Drivers could have their cars run on highways with automated technology as early as next year, if the government reviews it.

Manufacturers are expected to introduce the next generation of collision avoidance and lane keeping technology in new car models in 2021. You will move from providing alerts and driver assistance to taking control – and possibly responsibility – of speed and steering.

While the technology is meant to deal with traffic jams at low speeds, the government is considering legalizing it for use at speeds up to 100 km / h in slow lanes of highways, with cars automatically staying in the lane and for those in front Vehicles slow down.

A key question in the government consultation launched on Tuesday is whether the driver will be held legally responsible for the car or whether the car will be defined as an automated vehicle.

While the driver must remain ready to take over at the request of the vehicle, it can be decided that the technology provider is legally responsible if the automated lane keeping system (ALKS) is activated.
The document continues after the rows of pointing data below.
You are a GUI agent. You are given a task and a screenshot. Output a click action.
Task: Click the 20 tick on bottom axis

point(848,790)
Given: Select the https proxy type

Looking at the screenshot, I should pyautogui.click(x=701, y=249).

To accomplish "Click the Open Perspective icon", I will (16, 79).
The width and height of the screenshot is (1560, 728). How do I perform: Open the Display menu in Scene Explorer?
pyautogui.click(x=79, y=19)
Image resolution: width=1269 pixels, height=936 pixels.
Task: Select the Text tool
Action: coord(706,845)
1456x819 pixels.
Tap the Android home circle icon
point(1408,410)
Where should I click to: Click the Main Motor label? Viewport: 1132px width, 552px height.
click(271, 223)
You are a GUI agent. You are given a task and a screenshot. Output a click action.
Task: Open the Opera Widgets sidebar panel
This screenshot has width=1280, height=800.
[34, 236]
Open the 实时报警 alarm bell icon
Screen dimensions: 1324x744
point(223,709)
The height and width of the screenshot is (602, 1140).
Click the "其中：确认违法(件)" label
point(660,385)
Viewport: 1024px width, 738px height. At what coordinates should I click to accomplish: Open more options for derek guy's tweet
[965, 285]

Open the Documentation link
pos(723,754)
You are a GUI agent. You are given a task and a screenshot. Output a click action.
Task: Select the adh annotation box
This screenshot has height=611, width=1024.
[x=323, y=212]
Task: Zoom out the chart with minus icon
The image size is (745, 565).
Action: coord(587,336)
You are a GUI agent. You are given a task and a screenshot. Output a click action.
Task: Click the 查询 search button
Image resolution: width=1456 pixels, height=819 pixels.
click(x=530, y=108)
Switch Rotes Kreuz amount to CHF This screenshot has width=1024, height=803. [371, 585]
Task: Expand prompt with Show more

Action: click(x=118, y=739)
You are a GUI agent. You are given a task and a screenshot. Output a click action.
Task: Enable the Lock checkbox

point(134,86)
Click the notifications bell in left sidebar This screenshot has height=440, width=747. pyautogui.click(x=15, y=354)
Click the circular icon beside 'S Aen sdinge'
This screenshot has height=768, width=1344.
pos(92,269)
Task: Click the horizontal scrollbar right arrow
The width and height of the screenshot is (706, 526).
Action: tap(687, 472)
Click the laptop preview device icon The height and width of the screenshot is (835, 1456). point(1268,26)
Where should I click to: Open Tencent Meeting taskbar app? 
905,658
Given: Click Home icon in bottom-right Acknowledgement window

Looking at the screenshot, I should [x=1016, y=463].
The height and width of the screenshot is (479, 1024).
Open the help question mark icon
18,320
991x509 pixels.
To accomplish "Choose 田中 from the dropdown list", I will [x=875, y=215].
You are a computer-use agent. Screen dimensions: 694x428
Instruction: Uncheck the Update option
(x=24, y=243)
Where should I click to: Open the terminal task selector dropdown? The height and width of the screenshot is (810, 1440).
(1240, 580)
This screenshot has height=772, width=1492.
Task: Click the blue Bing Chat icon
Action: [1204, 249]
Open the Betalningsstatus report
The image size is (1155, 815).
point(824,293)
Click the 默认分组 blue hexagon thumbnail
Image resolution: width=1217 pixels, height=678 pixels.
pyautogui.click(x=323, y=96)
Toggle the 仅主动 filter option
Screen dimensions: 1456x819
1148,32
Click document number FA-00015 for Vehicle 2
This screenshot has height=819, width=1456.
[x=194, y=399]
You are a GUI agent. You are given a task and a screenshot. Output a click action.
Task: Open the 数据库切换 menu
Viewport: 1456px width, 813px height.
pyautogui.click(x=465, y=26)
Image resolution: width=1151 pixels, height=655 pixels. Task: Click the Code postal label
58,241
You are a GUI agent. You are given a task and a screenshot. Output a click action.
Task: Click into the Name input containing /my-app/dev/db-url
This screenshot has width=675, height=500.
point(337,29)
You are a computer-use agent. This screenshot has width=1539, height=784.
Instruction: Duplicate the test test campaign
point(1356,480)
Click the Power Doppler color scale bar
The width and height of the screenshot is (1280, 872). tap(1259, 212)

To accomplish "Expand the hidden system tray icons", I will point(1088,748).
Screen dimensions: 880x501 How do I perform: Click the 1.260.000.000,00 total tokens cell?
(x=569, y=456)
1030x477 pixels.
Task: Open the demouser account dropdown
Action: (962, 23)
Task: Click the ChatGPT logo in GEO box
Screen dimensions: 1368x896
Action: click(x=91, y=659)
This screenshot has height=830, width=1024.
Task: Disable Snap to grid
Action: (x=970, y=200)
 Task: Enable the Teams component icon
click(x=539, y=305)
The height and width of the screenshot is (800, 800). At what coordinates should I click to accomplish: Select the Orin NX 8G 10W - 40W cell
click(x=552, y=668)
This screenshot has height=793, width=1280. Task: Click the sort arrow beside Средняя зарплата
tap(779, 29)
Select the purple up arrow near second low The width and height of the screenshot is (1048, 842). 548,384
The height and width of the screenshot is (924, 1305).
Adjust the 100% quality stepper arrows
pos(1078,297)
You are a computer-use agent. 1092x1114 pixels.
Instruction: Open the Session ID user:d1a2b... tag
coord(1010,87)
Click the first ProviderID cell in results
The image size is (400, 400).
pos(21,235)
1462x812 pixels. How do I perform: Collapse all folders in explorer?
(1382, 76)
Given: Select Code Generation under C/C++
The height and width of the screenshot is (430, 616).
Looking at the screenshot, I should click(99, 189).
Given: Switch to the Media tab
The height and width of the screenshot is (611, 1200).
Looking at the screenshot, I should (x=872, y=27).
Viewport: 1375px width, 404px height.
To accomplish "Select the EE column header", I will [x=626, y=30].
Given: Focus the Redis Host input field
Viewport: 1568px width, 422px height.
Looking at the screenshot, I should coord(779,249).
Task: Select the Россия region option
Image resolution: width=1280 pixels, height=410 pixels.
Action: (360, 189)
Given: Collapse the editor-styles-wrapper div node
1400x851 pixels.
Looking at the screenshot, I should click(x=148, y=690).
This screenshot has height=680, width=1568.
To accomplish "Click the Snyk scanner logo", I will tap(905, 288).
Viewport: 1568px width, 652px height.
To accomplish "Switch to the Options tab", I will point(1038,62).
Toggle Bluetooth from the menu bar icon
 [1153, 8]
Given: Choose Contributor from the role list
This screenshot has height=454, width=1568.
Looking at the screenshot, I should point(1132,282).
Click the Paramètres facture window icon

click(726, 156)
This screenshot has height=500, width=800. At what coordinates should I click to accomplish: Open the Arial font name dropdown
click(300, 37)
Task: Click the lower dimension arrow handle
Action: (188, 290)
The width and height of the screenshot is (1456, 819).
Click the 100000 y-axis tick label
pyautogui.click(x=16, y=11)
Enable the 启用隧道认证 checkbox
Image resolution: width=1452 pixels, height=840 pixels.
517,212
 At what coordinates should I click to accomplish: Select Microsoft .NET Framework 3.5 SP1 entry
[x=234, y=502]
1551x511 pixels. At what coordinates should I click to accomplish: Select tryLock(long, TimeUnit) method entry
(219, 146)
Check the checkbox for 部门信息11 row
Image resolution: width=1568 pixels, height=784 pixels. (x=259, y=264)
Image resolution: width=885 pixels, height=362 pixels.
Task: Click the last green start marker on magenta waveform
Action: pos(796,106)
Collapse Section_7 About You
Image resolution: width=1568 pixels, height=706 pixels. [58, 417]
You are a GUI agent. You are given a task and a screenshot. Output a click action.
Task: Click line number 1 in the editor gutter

Transport Secretary Rachel Maclean said the result could be a significant step forward in changing the way cars drive: “Automated technology could make driving safer, smoother and easier for drivers, and the UK should be the first to see these benefits and attracts manufacturers to develop and test new technologies. “

The AA supported the movements. Edmund King, president of the automobile organization, said the government is “right to deliberate on the latest collision avoidance system that has the potential to make our roads even safer in the future.”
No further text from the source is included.